Rahm Emanuel — the shrewd Democratic operative at his best in the shadows, but now out front as Chicago's mayor — is famous for his Rahmfather maxim:
"You never want a serious crisis to go to waste. And what I mean by that (is) it's an opportunity to do things you could not do before."
Another crisis just fell heavily into Emanuel's lap this week. His former Chicago Public Schools chief, Barbara Byrd-Bennett, was indicted by federal authorities in a multimillion-dollar kickback scheme.
The feds could keep this one contained to Chicago. Or, now that Byrd-Bennett is cooperating, the feds could unleash it, let it run like some wild thing across the country, to other big-city Democratic Party-run school systems.

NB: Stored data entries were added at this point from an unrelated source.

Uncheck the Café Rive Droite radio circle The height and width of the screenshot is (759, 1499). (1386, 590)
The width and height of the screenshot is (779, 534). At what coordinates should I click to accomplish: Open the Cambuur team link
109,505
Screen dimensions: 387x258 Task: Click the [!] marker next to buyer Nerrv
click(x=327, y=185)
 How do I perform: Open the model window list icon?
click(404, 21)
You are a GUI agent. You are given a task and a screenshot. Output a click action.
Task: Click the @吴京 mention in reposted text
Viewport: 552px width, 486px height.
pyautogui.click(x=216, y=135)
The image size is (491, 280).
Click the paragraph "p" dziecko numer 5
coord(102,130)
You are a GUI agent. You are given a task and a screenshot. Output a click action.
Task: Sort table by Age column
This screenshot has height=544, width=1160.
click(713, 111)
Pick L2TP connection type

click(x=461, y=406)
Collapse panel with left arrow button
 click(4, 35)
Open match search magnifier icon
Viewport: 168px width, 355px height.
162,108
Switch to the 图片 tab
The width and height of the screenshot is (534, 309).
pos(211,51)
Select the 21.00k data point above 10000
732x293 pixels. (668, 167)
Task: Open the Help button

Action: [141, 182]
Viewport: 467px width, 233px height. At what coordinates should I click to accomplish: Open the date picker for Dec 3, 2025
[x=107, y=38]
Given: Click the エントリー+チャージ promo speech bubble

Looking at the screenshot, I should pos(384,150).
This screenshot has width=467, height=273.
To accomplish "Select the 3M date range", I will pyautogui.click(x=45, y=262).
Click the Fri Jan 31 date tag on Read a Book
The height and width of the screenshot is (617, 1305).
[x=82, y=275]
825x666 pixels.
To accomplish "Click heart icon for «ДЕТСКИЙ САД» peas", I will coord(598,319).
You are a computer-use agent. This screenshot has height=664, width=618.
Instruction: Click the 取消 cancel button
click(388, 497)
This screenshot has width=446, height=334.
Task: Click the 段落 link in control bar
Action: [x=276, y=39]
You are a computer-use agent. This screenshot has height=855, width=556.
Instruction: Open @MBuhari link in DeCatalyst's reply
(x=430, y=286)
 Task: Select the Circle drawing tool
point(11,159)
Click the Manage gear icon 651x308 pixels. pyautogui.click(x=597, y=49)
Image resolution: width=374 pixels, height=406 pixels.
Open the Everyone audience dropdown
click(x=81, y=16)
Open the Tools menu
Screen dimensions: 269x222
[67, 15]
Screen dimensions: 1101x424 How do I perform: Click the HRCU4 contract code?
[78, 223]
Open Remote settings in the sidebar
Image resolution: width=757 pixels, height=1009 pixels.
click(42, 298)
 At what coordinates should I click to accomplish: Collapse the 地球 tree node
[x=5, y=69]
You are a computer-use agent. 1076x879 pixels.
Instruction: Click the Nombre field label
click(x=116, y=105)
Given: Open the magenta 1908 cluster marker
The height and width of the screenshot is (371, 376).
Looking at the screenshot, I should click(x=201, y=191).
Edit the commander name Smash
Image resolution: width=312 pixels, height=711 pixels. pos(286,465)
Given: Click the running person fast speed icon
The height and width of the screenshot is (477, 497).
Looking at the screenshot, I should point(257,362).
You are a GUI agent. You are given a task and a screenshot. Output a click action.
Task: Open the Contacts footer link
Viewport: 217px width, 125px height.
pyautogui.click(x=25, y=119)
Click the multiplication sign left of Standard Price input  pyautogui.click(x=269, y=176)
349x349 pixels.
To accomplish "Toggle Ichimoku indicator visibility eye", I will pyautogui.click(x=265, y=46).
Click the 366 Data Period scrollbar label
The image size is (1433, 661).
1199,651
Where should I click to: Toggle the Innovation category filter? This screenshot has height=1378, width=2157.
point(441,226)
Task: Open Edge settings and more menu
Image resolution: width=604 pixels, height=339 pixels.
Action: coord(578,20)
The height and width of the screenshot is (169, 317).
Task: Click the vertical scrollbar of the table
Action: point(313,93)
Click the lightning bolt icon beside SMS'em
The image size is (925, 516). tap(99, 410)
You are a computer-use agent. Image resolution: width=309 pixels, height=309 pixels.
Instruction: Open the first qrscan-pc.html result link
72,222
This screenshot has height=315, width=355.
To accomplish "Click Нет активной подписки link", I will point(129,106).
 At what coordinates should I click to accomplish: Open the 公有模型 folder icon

Particularly those big-city school systems where Byrd-Bennett's confederates played the game of pushing lucrative school consulting contracts and, I'm told, helping to vet school superintendents.
This is not a crisis Emanuel can afford to waste. So here's what he should do:
Hire a nationally recognized accounting firm and order a complete audit of all public school finances and operations. Because there are more crises coming.
An audit would give him the ammunition he needs to make serious and fundamental structural changes.
Emanuel supports principal training amid CPS scandal fallout
A complete audit — made public, of course — would give him cover.
"What accounting firm?" asked a wise Chicago political hand, an expert in the carpeted boardrooms of the city as well as the precincts where votes are cast.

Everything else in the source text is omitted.